Elisabeth Louise Vigée Le Brun was born in Paris on April 16, 1755. Her father was a successful artist who encouraged her interest in art. She had a natural talent and, when still a teenager, began to attract wealthy clients to have their portraits painted. When, still only 19 years of age, she was accepted into the painters’ guild of the Académie de Saint-Luc, this increased her professional exposure significantly. In 1776 she married Jean-Baptiste Le Brun, an artist and art dealer, with whom she had one daughter, Jeanne-Julie-Louise.

Vigée Le Brun soon became a popular portraitist among the French aristocracy and, in 1779, went to Versailles to paint her first portrait of Marie Antoinette. She became the queen’s favorite portraitist and painted her a total of 30 times over the next decade. It was through the queen’s influence that, in 1783, Vigée Le Brun was accepted into the Académie Royale de Peinture et de Sculpture, France’s most prestigious professional association for artists, which admitted very few female artists.

In 1789, with Revolution breaking out, Vigée Le Brun fled France with her daughter though her husband remained behind. For the next sixteen years she travelled widely, firstly in central Europe, then spent six years in Russia and finally two years in London before ultimately returning to France in 1805.

She had continued to work throughout this time, it being her only means of independent support, and her paintings were prolific; in her time in Russia alone she produced 44 portraits, her subjects including Tzar Alexander and his wife.

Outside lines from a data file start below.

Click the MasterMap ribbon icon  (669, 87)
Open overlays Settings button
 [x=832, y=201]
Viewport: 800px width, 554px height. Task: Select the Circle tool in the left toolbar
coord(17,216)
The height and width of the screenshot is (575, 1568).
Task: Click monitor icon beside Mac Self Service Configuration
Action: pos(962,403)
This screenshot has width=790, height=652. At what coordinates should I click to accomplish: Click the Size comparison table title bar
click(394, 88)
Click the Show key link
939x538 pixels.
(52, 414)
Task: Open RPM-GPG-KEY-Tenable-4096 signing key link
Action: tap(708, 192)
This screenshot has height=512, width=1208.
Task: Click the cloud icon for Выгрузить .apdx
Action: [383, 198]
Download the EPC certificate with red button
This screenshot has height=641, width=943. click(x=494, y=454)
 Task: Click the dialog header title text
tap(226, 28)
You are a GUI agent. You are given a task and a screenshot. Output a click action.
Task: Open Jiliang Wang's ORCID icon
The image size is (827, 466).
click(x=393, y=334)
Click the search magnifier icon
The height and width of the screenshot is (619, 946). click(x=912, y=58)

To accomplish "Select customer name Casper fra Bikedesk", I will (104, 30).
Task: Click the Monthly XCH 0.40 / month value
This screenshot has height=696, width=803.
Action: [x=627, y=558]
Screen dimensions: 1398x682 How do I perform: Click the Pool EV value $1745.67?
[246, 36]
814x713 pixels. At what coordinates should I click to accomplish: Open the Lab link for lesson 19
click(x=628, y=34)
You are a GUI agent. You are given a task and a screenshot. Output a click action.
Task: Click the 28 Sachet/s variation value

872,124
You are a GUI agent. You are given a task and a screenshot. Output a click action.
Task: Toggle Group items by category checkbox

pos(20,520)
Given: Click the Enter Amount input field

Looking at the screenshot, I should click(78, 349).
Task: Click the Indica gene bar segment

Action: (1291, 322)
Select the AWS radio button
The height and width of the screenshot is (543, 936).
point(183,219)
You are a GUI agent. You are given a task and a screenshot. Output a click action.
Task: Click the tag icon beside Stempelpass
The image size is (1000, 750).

Back in France she suffered no apparent effects from being an emigre in exile and, within months, Napoleon had commissioned a portrait from her of his sister, Caroline, the wife of Marshal Murat. Though Vigée Le Brun describes the sittings as being nothing but a trial due to her sitter’s capricious temperament. In her memoirs she makes no bones about her annoyance. One day when she had been made to wait interminably for the lady to appear she commented to one of her attendants:

…loudly enough for her [Caroline] to hear, “I have painted real princesses who never worried me, and never made me wait.” The fact is, Mme. Murat was unaware that punctuality is the politeness of kings, as Louis XIV so well said.

Vigée Le Brun continued to paint until the late 1820s. She died at her Paris residence on March 30, 1842.